When all you have is hammers, everything looks like a nail.(Abraham Maslow)

I am a small time carpenter of sorts. Some of the happiest and most relaxing moments in my life are spent in my little workshop at the end of the entrance hallway of our house. The shop opens into a garage with double doors, allowing me to increase my workspace for large projects. I admit that some sawdust from my shop filters into the house, even through my double-door retention system. But, thankfully, Ruth has opted for a happy husband instead of a dust-free environment.

Over the years I have acquired a variety of tools, both large and small. My prize tool is a 13-inch planer I bought a decade ago with some inheritance money. Apparently others think it is special as well since it increasingly seems to find a temporary home in the shops of friends and family members. I have three power saws – a skill saw, a table saw and a radial arm saw. Plus an assortment of handsaws – one a Christmas gift from my father shortly after I left home. (He had tried in vain to teach me as a youngster how to make a perfectly squared cut through a four-by-four with a handsaw, like he could. Perhaps he hoped I would continue trying with an expensive handsaw of my own. Sorry, Dad.)

But there are more tools in the workshop. A router, complete with a homemade table. A stationary press drill. A belt sander. A jigsaw. Three drills – two electric and one cordless. A soldering gun. As well you would find an assortment of squares, levels, screwdrivers, pliers, wrenches, brushes, rollers, and bits. And of course I also have a handful of hammers – including a rubber mallet.
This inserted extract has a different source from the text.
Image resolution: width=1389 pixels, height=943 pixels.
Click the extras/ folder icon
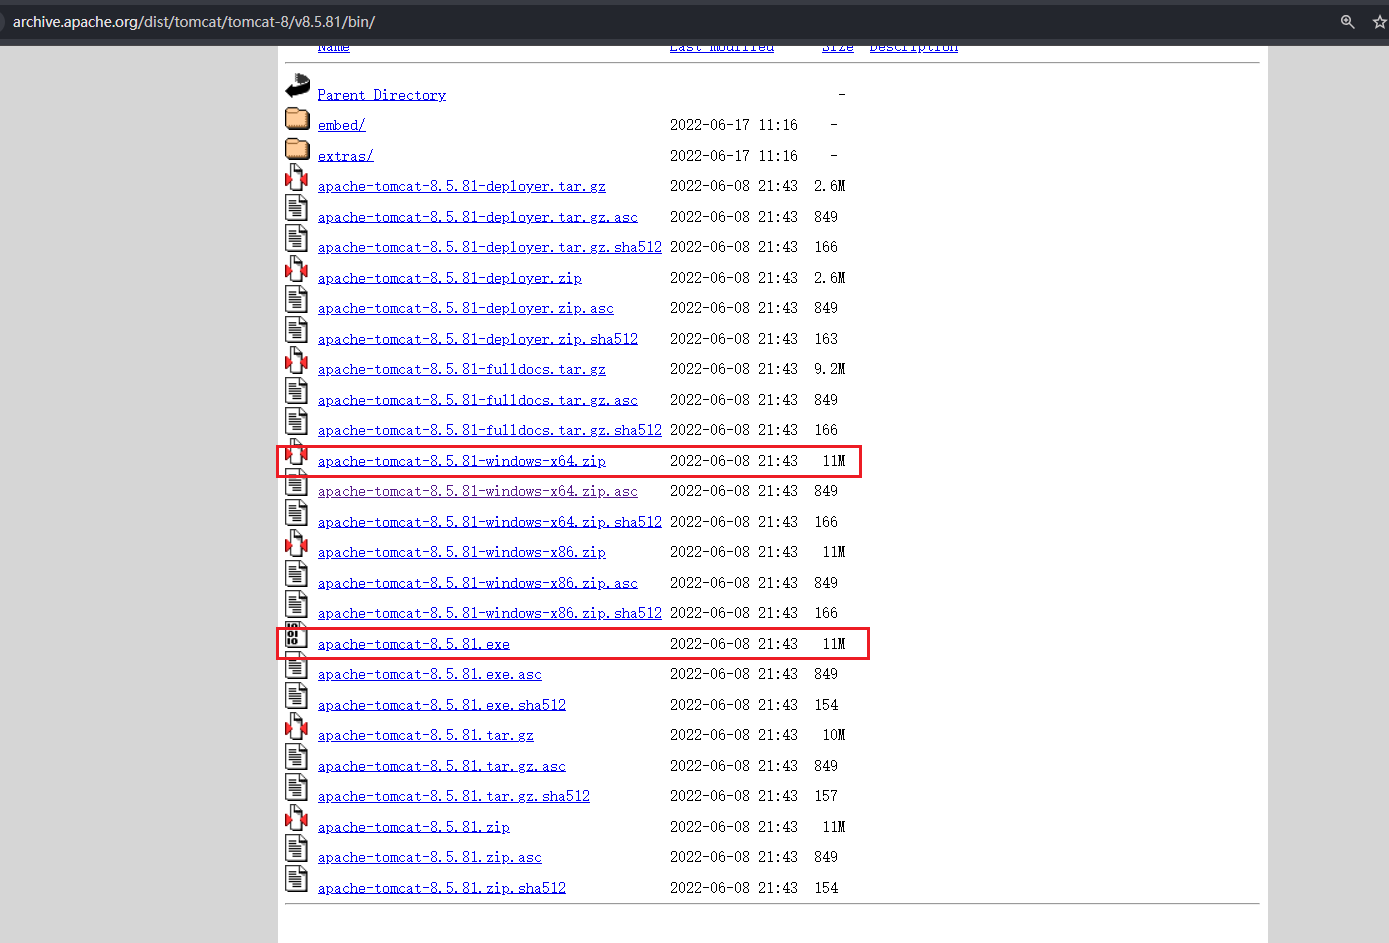point(297,149)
While I am quite pleased with my workshop, the point of this article is not to brag about the room and the tools that give me a good deal of pleasure. It is to help us reflect on what life would be like if the only tools we had were hammers. Suppose I went into my workshop one day with the intention of building a bookcase only to find that someone had made off with all my tools except a few hammers. I would, in that case, have a number of options. I could simply give up on the project and go buy a bookcase at Canadian Tire. I could buy, beg, steal or borrow tools to allow me to proceed with my project. Or I could try to build it with the only tools I now have – hammers.

At this point I am trying to imagine what my bookcase would look like if I proceeded with the latter option. I suspect that, with the help of a few nails I might find scattered around the pilfered shop, I would be able to come up with a contraption that would in fact hold up some books. I am less confident that Ruth would allow it into the house as a piece of furniture – even into my private study, which I have informed her is territory I am in charge of.
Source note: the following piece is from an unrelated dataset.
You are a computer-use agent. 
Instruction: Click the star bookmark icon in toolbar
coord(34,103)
Okay, let’s get out of my workshop. But even as we do, the image of a carpenter who only has a hammer stays with me. Hammers are useful and even essential in order to build a piece of furniture, but when used in isolation from other tools they tend to turn into blunt instruments better suited for destruction than construction. Why is it then that in our world of relationships we are so often tempted to reach first for a hammer, as though that is the only tool available to us?

Building relationships that are strong and useful requires more than swinging a hammer. I suppose one could argue that a solid blow “where it hurts” can help to set someone straight. Or that bringing down the gavel in decisive judgement can keep us all on the “straight and narrow” way. Or that identifying weak spots in others that shatter with the impact of a sharp criticism will encourage them to shore up their levees against future storms. But I suspect that a more skillful use of the hammer in conjunction with a variety of other tools would go a lot farther toward constructing healthy relationships.

We do well to acquire an assortment of tools and learn how to use them when it comes to getting on with people around us. We might want to keep a hammer or two around to help drive in strategically placed nails that keep things together. (Although, I have found that when you use a good quality glue and a set of clamps you hardly need nails at all.) But we should also invest in a toolkit that includes the ability to listen well, the commitment to show respect, and the pledge to “love our neighbor as ourselves”. And there should be room in the kit for other fruit of the Spirit such as joy, peace, patience, kindness, goodness, faithfulness, gentleness and self-control.

Unfortunately, the hammer is the tool of first – and last – resort in too many situations. In some marriages, for example, partners have thrown out most other tools while desperately clinging to their hammers which they keep swinging. It also appears to be the most used tool in the political processes of our country. One only has to think about the question periods in the House of Commons in Ottawa? It also appears to be the preferred tool in the foreign policy of the powerful nations of this world. Pound your opponents into the ground and you are sure to win!

It might be that in some cases people simply don’t know that tools other than hammers are available. I suspect, however, that most of the time people swinging hammers have chosen to throw out, or at least ignore, that vast array of tools available to all of us for building a better world. So with nothing but hammers in hand they keep looking for nails to pound. Let’s try some other tools for a change.